Dear Graphic and Web Designers, please understand that there are greater opportunities available to you.

You have an inherent need to solve problems, visually and conceptually. There is enormous value in this, but you may be misplacing your talents.

The internet, at this time in history, is the greatest client assignment of all time. The Western world is porting itself over to the web in mind and deed and is looking to make itself comfortable and productive. It’s every person in the world, connected to every other person in the world, and no one fully understands how to make best use of this new reality because no one has seen anything like it before. The internet wants to hire you to build stuff for it because its trying to figure out what it can do. It’s offering you a blank check and asking you to come up with something fascinating and useful that it can embrace en masse, to the benefit of everyone.

  • Your press checks are bullshit
  • Your personal logo is bullshit
  • Your employer is bullshit
  • Your studio is bullshit

The market is handing you steak and you’re choosing the gristle. The market is handing you gold bullion and you’re taking the nickel. As a designer, you enjoy building things for other people’s use. Your value is determined by the degree to which you can empathize with groups of people around a given topic. Historically, this relationship has required a large(r) company to act as mediator for the emotional mass-transaction. Companies provide you with an audience inasmuch as they have customers, and that’s enough for you because you just want to design stuff that solves stuff.

The internet kills all middlemen.

You now have direct access to the raw vein of popular attention. The pixels you’re pushing have a higher exchange rate than you’re giving yourself credit for*. No hounding client payroll, no selling other people’s stuff, no building other people’s wealth, no nephew’s cousins stepping in with the authority to change everything you’ve been working on.

☆ ☆ ☆ ☆ ☆

#### Requirement
In the open letter to graphic and web designers, what does the internet kill?

#### Data block

☆ ☆ ☆ ☆ ☆

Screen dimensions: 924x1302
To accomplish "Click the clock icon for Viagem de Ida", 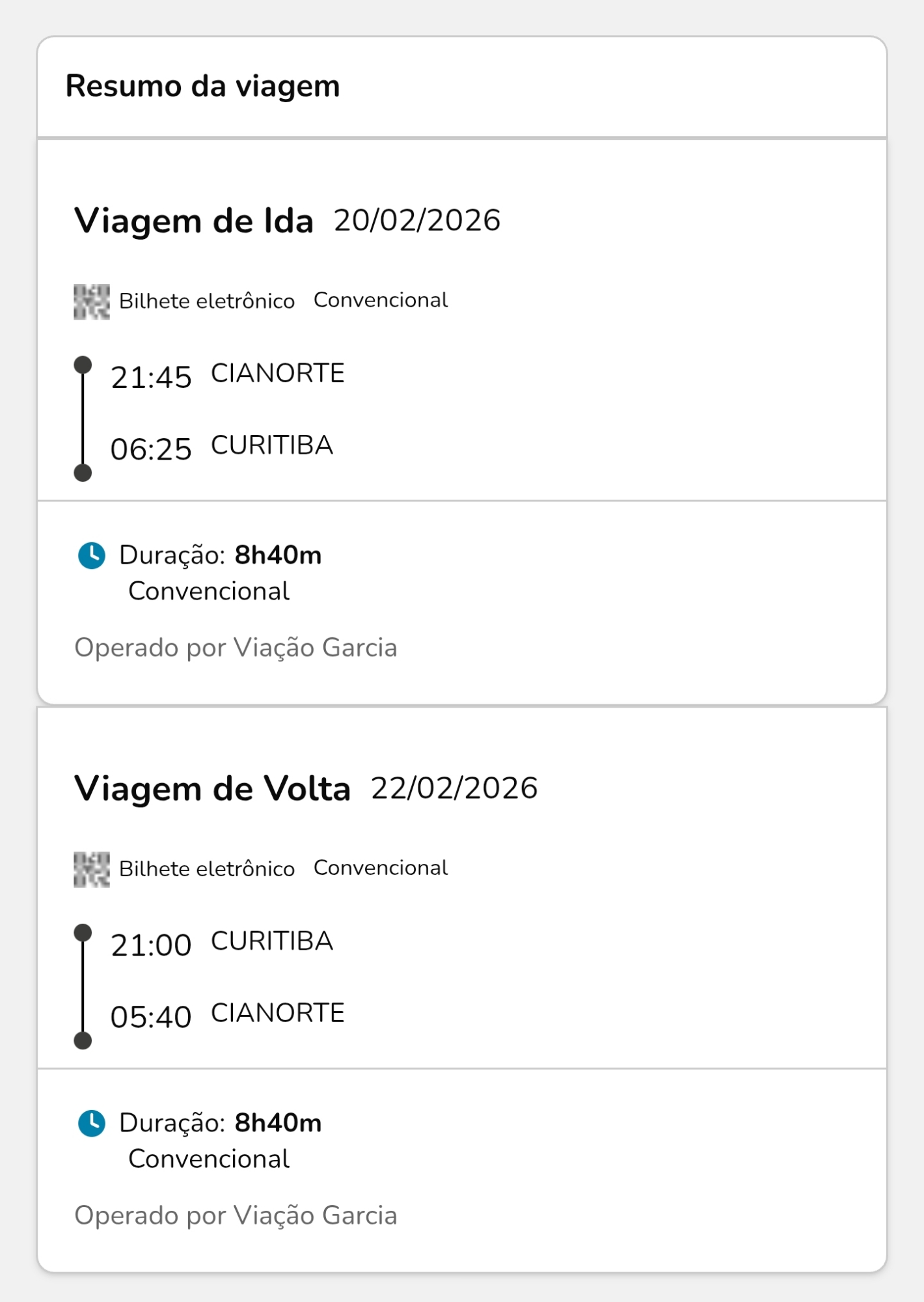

☆ ☆ ☆ ☆ ☆

#### Correct response
All middlemen.